[Reading text]

○ ○ ○ ○ ○

Lauriane Nolot

Personal information
- Born: 9 December 1998 (age 27) Toulon, France

Sailing career
- Sport: Sailing
- Class: Kitesurfing

Competition record
Representing France
Olympic Games
| Silver medal – second place | 2024 Paris | Formula Kite |
World Championships
| Gold medal – first place | 2023 La Haya | Formula Kite |
| Gold medal – first place | 2024 Hyères | Formula Kite |
| Gold medal – first place | 2026 Viana di Castello | Formula Kite |
| Silver medal – second place | 2022 Cagliari | Formula Kite |
| Bronze medal – third place | 2021 Torregrande | Formula Kite |

= Lauriane Nolot =

French professional kitesurfer

Lauriane Nolot (/fr/; born 9 December 1998) is a French professional kitesurfer. She is a tree-time world champion in Formula Kite, winning in 2023, 2024 and 2026. Nolot won a silver medal at the 2024 Paris Olympics in the inaugural women's Formula Kite event.

==Life==
Nolot was born in Toulon on 9 December 1998. She grew up in Camps-la-Source. Her first sporting interest was horseriding. She has a degree from the University of Toulon. She started kitesurfing like her family at the age of 16. She would visit beaches with her father and brother and they became her fist competitors as she trained to be able to match or exceed their abilities. She decided to follow the evolution of the sport and learn to kitefoil, which is kitesurfing with a hydrofoil under the board. She then joined Ariane Imbert's training at Hyères in kitefoil at 19 years old while she studied for a master's degree in digital creation.

In 2021, Nolot became the French champion of France and she took the silver place at the 2021 European championships in Montpellier. In 2021 she took third place at that year's Formula Kite World Championships in Torregrande in Sardinia. However she was beaten by the British surfer Ellie Aldridge and Daniela Moroz who won the event.

The following year, she became the European champion 2022 in Greece. At the world championships in 2022 in Sardinia, she was beaten again by Daniela Moroz.

○ ○ ○ ○ ○

[Requirements]
A) From the Lauriane Nolot biography, reproduce the part that opens with the words containing "In 2021, Nolot" and closes with "won the event.", substituting "second place" for "silver place".
B) According to the Lauriane Nolot biography, at what age did Nolot start kitesurfing?
The records after this point are separate material with no connection to the Lauriane Nolot biography.

○ ○ ○ ○ ○

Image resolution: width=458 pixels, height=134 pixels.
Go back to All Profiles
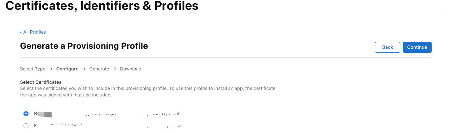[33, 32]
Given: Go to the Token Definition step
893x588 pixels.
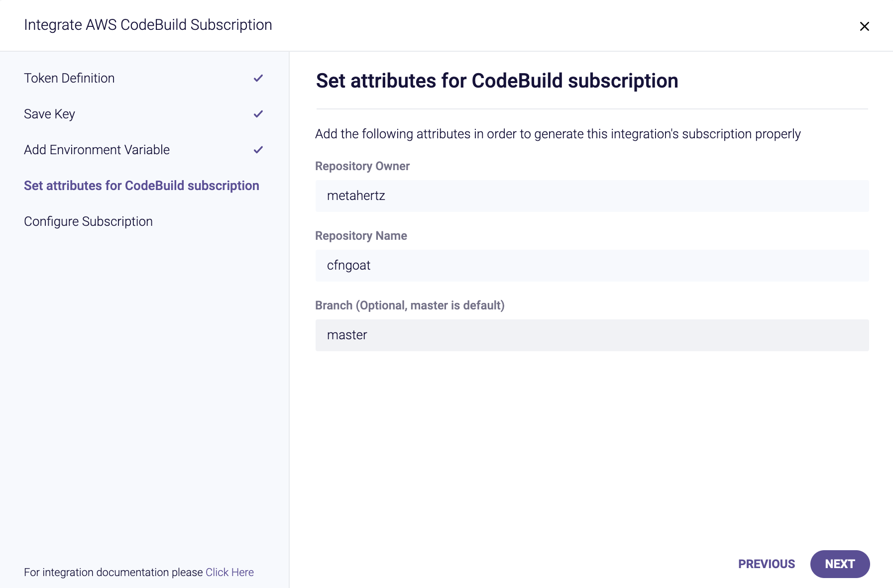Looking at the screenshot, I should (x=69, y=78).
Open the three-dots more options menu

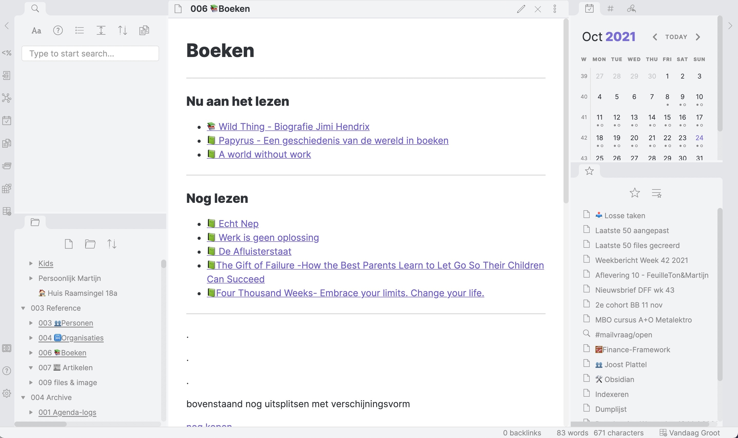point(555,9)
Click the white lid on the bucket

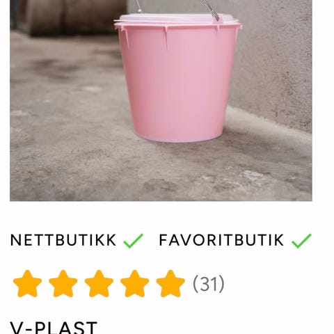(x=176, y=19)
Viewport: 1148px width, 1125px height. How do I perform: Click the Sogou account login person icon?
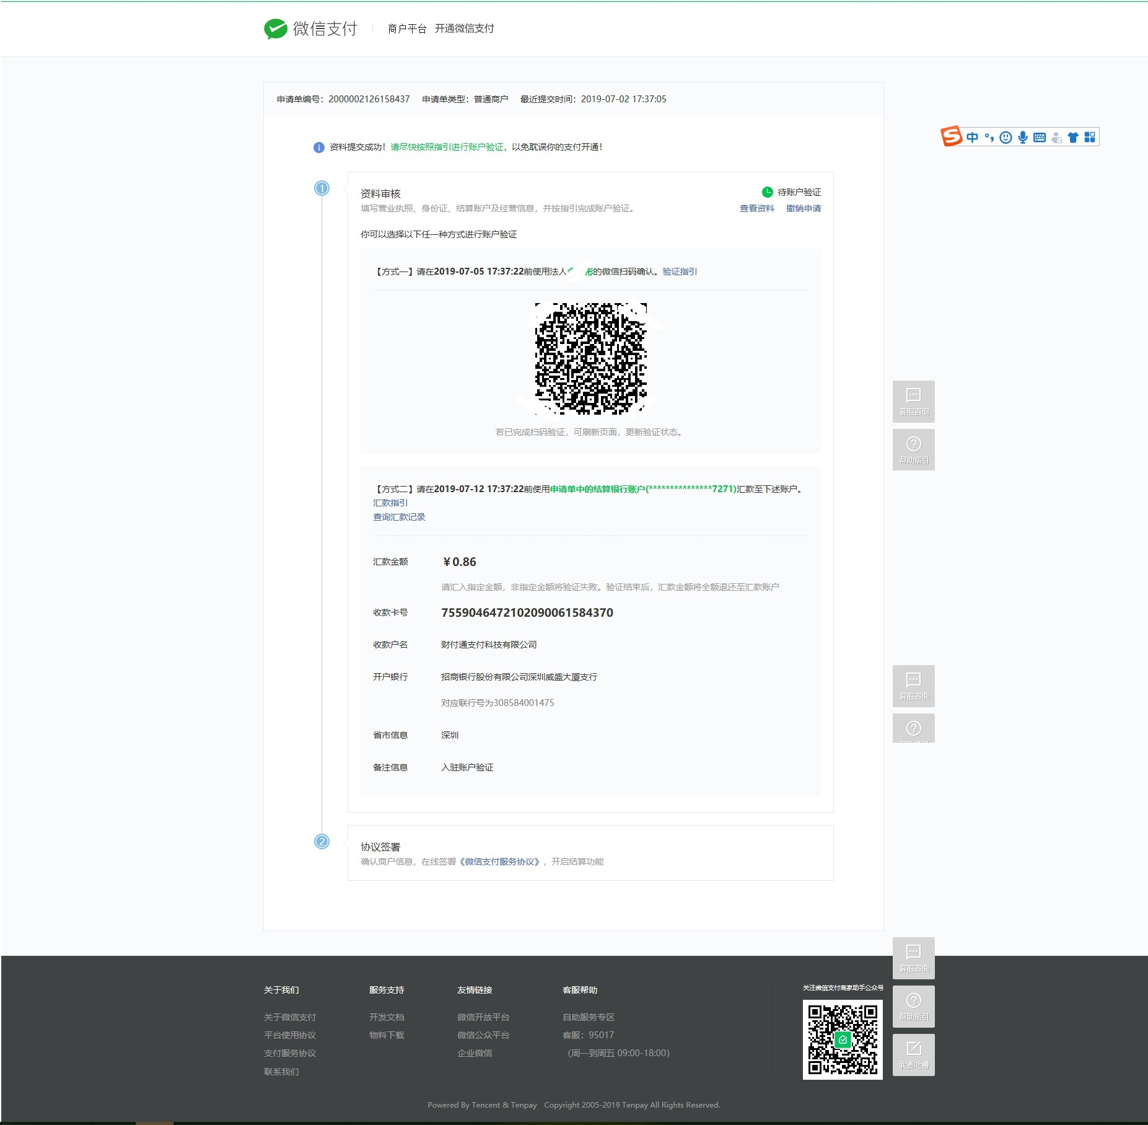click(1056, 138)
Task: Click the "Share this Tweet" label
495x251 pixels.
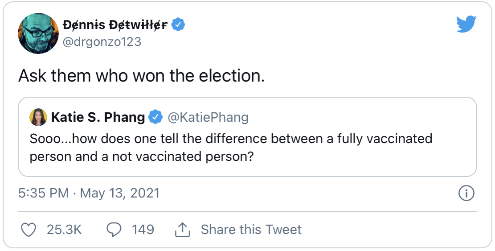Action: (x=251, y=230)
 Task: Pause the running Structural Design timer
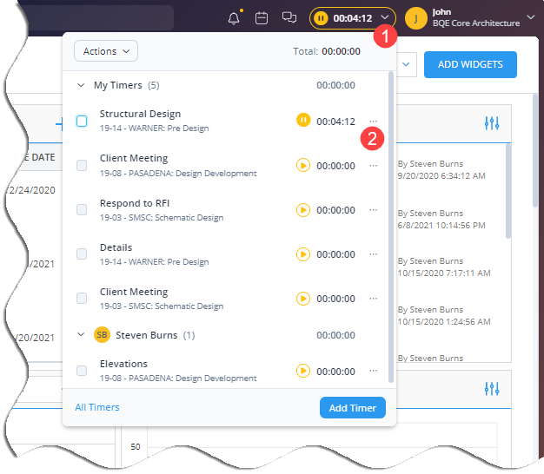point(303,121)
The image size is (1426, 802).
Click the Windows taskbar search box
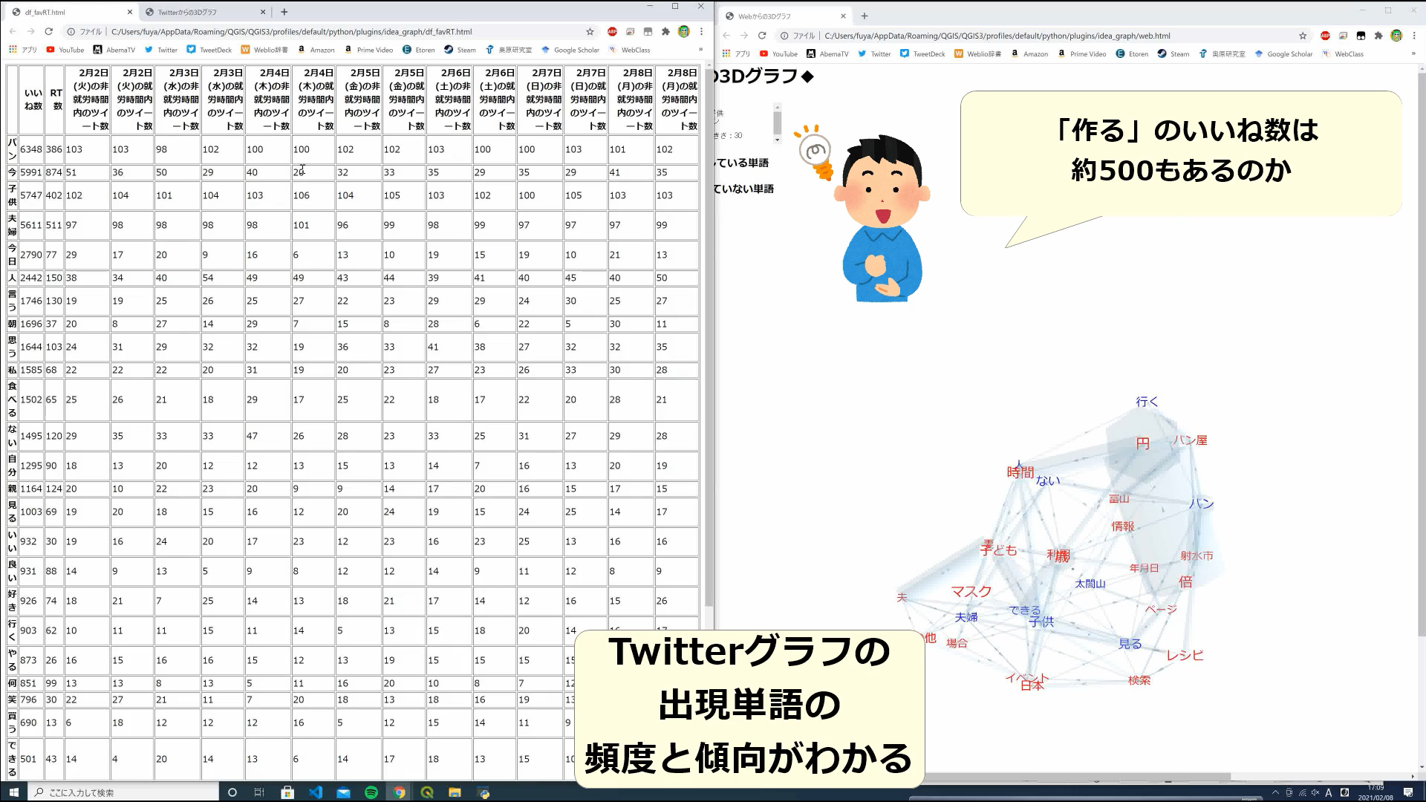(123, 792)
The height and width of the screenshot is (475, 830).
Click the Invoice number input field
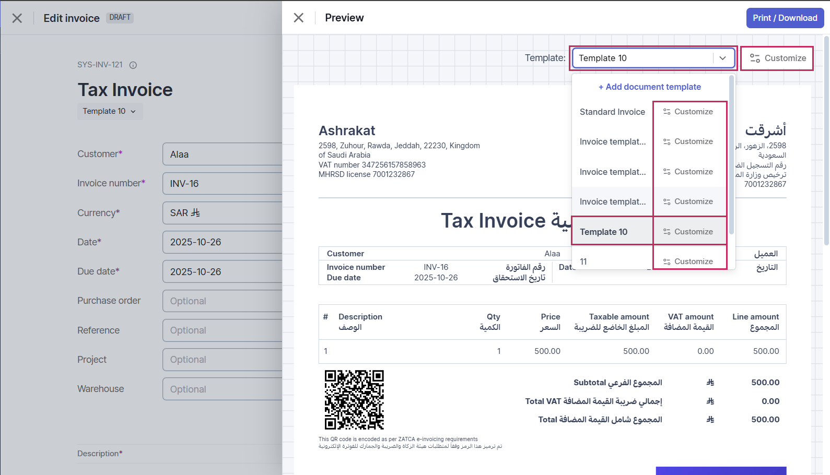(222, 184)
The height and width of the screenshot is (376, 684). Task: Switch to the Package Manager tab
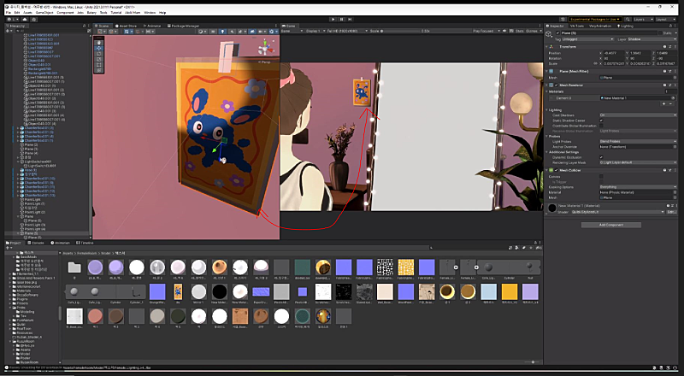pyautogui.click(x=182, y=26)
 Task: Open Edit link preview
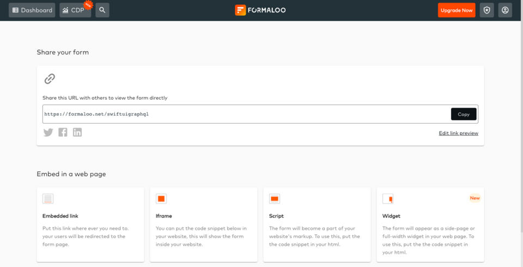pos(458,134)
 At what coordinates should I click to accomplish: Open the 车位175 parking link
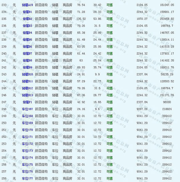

○ ○ ○ ○ ○

[Solutions per task]
A)
In 2021, Nolot became the French champion of France and she took the second place at the 2021 European championships in Montpellier. In 2021 she took third place at that year's Formula Kite World Championships in Torregrande in Sardinia. However she was beaten by the British surfer Ellie Aldridge and Daniela Moroz who won the event.

B) She started kitesurfing at the age of 16.